Anasayfa Gündem Suları Dizginlemek

Suları Dizginlemek

Ayşegül Parlayan Özalp

İklim değişikliğine dair en önemli risklerin başında deniz seviyesindeki artış geliyor. Bu artış sonucunda birçok büyük şehrin yer aldığı kıyı şeritlerinde önemli değişiklikler meydana gelebilir.

Fotoğraf: Kocaeli ilinde 4 santigrat derecelik (solda) sıcaklık artışı ile 1,5 derecelik sıcaklık artışı nedeniyle yükselecek su seviyelerinin karşılaştırması.

İklim Merkezi, Kasım 2015’te yayımlanan “Mapping Choices: Carbon, Climate and Rising Seas – Our Global Legacy (Tercihleri Haritalamak: Karbon, İklim ve Yükselen Denizler – Küresel Mirasımız)” raporuna ek olarak, Paris Anlaşması ile ülkelerin “Ulusal Katkı Niyet Beyanları”nın deniz seviyesi artışı üzerindeki risklerini değerlendirdi. 2100 yılından sonrası düşünülerek yapılan yeni analize göre, bir buçuk santigrat derece, Türkiye’deki deniz seviyesindeki artış riskini iki santigrat dereceye göre yarıdan fazla azaltıyor.
Şu anda devletlerin verdiği Ulusal Katkı Niyet Beyanları’nın (INDC) iklim değişikliğini ancak üç derecede sınırlandıracağını belirten raporlar, Birleşmiş Milletler tarafından yayımlanmıştı. İklim Merkezi’nin analizi, küresel ortalama sıcaklıkların üç derece artması sonucunda deniz seviyelerinin altı metreye kadar yükselebileceğini ortaya koyuyor. Bu durumda Türkiye’de 1,9 milyon kişinin yaşadığı alanlar su altında kalabilir.

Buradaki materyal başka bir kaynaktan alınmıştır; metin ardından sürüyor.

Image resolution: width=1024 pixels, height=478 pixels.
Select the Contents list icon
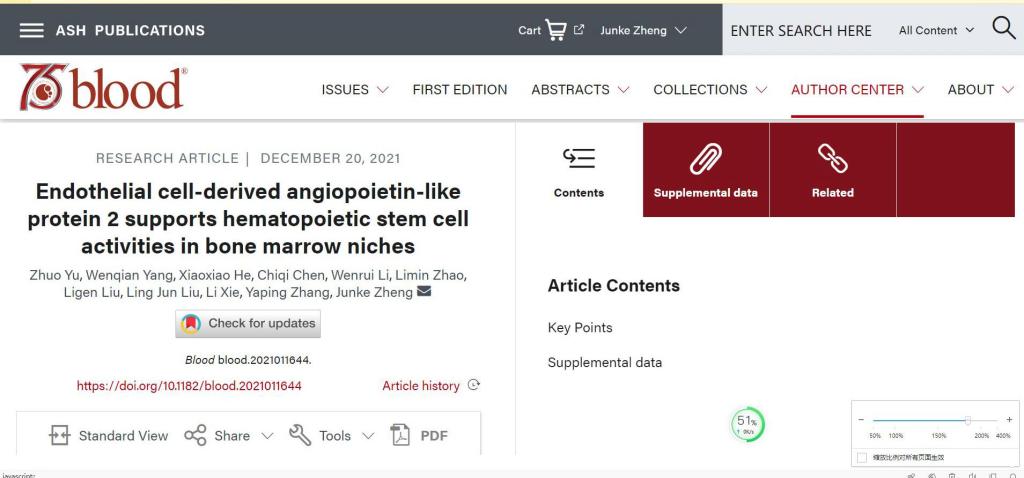pyautogui.click(x=579, y=158)
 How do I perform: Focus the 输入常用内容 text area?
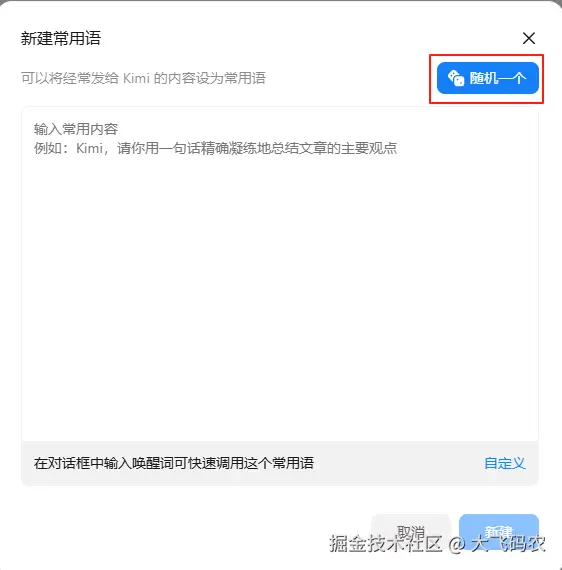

İki derece Türkiye’de 1,3 milyon insanı etkileyecek

Paris Anlaşması’nda belirtildiği üzere ülkeler niyet beyanlarını beş yılda bir yeniler ve iklim değişikliğini iki derecelik bir artışta sınırlandırabilirse, bu artış Türkiye’de 1,3 milyon insanın hayatını etkileyecek.
İklim değişikliğini bir buçuk derecede sınırlandırmak ise deniz seviyesindeki artışı üç metrenin altında tutmak anlamına geliyor. Bu miktar milyonlarca insanın hayatının kurtulması demek.

Bir buçuk derece Türkiye’deki riskleri yarıdan fazla azaltıyor

Küresel ortalama sıcaklık artışının bir buçuk derecede sınırlandırılması, iki dereceye kıyasla Türkiye’de uzun vadede İzmir, Kocaeli, Mersin ve diğer birçok kentsel alandaki riskleri yarıdan fazla düşürüyor.
Raporun ve yeni analizin yazarlarından ünlü iklim bilimci Benjamin Strauss “İki ile bir buçuk derecenin deniz seviyelerine etkisi arasındaki fark, özellikle büyük şehirler ve ada devletleri için oldukça kritik. Paris Anlaşması’nda bir buçuk derece olarak gösterilen niyet ve isteklilik önemli” diyor.

Tüm deniz kenarları için bir buçuk, iki, üç ve dört santigrat derece senaryolarının karşılaştırılabildiği haritaları choices.climatecentral.org adresinde bulmak mümkün.